53

Near as I can tell the zip -T option only determines if files can be extracted -- it doesn't really test the archive for internal integrity. For example, I deliberately corrupted the local (not central directory) CRC for a file, and zip didn't care at all, reporting the archive as OK. Is there some other utility to do this?

There's a lot of internal redundancy in ZIP files, and it would be nice to have a way of checking it all. Of course, normally the central directory is all you need, but when repairing a corrupted archive often all you have is a fragment, with the central directory clobbered or missing. I'd like to know if archives I create are as recoverable as possible.

3 Answers3

51

unzip -t

Test archive files.

This option extracts each specified file in memory and compares the CRC (cyclic redundancy check, an enhanced checksum) of the expanded file with the original's stored CRC value.

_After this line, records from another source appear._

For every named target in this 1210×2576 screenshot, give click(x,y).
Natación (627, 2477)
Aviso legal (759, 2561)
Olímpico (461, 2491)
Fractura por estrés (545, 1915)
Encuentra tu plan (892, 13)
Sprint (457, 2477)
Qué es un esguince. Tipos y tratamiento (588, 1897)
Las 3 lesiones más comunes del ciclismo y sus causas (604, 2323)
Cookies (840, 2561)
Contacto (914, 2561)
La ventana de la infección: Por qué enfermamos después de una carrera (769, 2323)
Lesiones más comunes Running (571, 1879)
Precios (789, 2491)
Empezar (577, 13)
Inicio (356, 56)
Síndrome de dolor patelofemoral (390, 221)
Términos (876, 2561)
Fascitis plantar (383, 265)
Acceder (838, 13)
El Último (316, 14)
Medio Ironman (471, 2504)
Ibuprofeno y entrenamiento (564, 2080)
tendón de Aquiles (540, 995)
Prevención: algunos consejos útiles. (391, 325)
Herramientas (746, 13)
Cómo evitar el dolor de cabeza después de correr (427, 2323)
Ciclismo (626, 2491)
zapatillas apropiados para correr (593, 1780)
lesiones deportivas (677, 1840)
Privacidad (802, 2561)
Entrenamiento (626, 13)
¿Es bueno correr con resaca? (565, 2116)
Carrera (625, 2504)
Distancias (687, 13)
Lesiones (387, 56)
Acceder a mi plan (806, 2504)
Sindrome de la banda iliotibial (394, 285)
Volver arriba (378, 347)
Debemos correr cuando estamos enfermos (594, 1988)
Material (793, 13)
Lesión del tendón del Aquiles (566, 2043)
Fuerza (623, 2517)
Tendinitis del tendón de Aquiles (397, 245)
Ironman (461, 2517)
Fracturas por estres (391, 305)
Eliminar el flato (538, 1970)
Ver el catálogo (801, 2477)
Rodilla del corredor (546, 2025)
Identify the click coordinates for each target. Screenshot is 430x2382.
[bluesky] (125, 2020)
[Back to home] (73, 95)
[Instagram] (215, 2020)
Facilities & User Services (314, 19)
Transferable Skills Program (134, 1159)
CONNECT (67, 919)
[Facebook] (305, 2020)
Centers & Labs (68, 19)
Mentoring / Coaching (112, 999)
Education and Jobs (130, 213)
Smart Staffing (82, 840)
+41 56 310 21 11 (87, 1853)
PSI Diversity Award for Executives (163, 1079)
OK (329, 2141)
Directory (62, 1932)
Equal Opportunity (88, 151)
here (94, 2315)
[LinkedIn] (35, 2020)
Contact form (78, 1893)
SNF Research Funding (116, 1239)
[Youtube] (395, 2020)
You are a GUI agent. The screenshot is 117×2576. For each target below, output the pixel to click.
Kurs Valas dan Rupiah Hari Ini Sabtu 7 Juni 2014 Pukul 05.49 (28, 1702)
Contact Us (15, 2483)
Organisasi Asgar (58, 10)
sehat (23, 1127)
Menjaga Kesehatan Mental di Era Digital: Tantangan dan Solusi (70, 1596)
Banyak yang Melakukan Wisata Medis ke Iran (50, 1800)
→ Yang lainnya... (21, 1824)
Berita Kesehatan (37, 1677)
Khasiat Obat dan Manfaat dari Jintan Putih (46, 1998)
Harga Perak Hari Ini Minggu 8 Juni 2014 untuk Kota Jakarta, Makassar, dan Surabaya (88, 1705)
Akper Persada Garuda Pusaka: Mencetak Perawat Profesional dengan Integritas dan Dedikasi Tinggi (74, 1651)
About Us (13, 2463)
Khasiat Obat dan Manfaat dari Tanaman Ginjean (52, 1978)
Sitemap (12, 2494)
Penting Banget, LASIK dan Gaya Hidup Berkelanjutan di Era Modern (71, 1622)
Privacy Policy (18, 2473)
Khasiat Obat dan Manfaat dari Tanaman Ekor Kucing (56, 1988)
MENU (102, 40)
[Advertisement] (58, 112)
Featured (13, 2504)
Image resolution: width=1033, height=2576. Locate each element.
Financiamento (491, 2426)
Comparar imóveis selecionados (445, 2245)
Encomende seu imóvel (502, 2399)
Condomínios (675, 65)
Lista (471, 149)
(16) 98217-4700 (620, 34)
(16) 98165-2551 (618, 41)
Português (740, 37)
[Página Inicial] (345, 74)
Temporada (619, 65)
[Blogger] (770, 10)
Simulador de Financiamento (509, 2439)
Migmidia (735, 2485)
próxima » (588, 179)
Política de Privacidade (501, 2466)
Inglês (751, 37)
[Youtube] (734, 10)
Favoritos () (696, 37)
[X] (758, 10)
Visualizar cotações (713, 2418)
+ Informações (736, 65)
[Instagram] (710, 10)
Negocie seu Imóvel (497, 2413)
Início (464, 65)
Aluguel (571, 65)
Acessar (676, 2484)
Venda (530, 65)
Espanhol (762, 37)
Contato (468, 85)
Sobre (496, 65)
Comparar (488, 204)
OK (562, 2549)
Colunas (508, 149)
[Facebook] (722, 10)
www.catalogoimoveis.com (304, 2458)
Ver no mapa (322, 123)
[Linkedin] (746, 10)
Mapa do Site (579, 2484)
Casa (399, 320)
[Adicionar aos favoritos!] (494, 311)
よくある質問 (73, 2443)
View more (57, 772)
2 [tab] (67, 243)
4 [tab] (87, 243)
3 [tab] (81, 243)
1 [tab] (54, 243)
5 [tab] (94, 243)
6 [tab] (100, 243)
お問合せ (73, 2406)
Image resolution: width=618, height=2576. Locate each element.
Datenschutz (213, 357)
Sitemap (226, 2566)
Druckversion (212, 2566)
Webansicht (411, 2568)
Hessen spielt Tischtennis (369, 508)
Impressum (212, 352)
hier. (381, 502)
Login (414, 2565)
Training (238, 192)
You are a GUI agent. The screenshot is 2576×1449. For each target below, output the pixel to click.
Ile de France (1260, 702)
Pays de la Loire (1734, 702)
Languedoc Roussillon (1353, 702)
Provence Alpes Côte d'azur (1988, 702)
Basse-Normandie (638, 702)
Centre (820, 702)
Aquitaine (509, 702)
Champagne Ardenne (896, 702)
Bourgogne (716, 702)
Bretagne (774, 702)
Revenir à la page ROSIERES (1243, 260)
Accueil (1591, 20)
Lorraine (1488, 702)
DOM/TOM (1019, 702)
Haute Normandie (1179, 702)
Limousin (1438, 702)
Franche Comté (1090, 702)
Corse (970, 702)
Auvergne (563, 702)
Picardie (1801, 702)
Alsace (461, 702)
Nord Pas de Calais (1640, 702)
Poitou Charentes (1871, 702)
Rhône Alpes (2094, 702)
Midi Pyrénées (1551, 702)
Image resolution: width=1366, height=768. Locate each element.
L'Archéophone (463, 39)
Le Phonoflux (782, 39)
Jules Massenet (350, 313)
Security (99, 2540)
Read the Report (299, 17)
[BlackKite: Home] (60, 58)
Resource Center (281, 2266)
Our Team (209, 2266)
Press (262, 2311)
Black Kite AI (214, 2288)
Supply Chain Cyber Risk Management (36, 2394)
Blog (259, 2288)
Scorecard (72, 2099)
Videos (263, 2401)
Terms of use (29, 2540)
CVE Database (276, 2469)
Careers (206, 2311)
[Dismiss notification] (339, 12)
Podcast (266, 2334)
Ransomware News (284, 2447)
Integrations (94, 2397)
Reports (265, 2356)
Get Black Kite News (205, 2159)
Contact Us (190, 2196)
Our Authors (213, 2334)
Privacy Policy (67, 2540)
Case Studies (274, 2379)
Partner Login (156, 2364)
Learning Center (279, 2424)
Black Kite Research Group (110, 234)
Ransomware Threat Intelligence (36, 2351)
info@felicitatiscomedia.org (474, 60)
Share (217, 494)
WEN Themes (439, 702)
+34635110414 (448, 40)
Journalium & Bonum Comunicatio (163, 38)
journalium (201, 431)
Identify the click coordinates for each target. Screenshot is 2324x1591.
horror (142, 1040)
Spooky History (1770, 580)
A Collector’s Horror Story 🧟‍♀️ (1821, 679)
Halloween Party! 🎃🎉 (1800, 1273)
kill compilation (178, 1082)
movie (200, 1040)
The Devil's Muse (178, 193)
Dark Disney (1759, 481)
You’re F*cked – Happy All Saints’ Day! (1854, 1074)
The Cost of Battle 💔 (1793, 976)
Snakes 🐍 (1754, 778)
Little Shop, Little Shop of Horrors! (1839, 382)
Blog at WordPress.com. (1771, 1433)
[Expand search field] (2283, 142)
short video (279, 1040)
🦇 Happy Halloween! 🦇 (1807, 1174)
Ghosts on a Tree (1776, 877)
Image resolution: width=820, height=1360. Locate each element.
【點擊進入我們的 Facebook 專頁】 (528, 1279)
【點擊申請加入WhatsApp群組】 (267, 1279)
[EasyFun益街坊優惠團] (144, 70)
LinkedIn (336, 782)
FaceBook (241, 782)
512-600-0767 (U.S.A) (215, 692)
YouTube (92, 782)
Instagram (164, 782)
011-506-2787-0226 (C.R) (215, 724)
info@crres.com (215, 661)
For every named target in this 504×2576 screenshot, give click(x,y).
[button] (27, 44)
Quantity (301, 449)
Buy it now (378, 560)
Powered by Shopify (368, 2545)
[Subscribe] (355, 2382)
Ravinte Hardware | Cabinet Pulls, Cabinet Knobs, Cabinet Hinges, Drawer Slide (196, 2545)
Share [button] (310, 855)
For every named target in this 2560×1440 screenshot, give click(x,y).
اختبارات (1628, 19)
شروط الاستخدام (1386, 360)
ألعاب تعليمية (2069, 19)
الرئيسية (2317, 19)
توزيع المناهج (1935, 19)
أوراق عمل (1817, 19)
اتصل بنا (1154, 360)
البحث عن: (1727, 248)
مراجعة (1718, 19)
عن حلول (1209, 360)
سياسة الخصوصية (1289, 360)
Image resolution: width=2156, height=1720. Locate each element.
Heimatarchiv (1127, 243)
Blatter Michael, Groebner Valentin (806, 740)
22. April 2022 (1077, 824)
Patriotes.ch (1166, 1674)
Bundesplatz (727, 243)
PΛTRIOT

[ source: https://linux.die.net/man/1/unzip ]

Jeff Schaller
  • 67,283
  • 35
  • 116
  • 255
Theophrastus
  • 926
  • 7
  • 13
  • 3
    There are 2 CRCs per file: local and central. unzip -t only tests the latter. – Marc Rochkind Apr 18 '15 at 20:33
  • 2
    i don't know what you mean by "local" versus "central" (central to what?) but when i run "unzip -t myzip_file.zip" i see a line output for commenting on the integrity of each and every zipped file, like (imagine better formatting): "testing: AARiseTransitSet.cpp OK testing: AARiseTransitSet.h OK testing: AASaturn.cpp OK testing: AASaturn.h OK ... – Theophrastus Apr 18 '15 at 20:39
  • 4
    Not the place to explain internal structure of ZIP files. Wikepedia article is pretty good on this. As I said, it is a misleading report that you are seeing. – Marc Rochkind Apr 18 '15 at 20:55
  • If i go into a zip file with a hex-editor and change one byte, then i see for one file: testing: AA_sphere.htm bad CRC 7952862e (should be 44c6f7f8) while the rest are listed as "OK". you'll continue to declare this as "misleading", but that's exactly what i expect for a file-by-file CRC check of a zip file. now... good luck to you Sir. – Theophrastus Apr 18 '15 at 21:02
  • 3
    I think you have changed the central directory CRC, at the end. Try changing the local one, before or after the file. – Marc Rochkind Apr 18 '15 at 21:21
33

Using Info-ZIP, attempting to fix an archive will compare the local and central CRCs, and combining that with archive tests will allow all the CRCs to be checked. If you run

unzip -t archive.zip

and

zip -F archive.zip --out archivefix.zip

and neither complain, that means the archive’s contents match both the central and local CRCs. (You can delete archivefix.zip afterwards.)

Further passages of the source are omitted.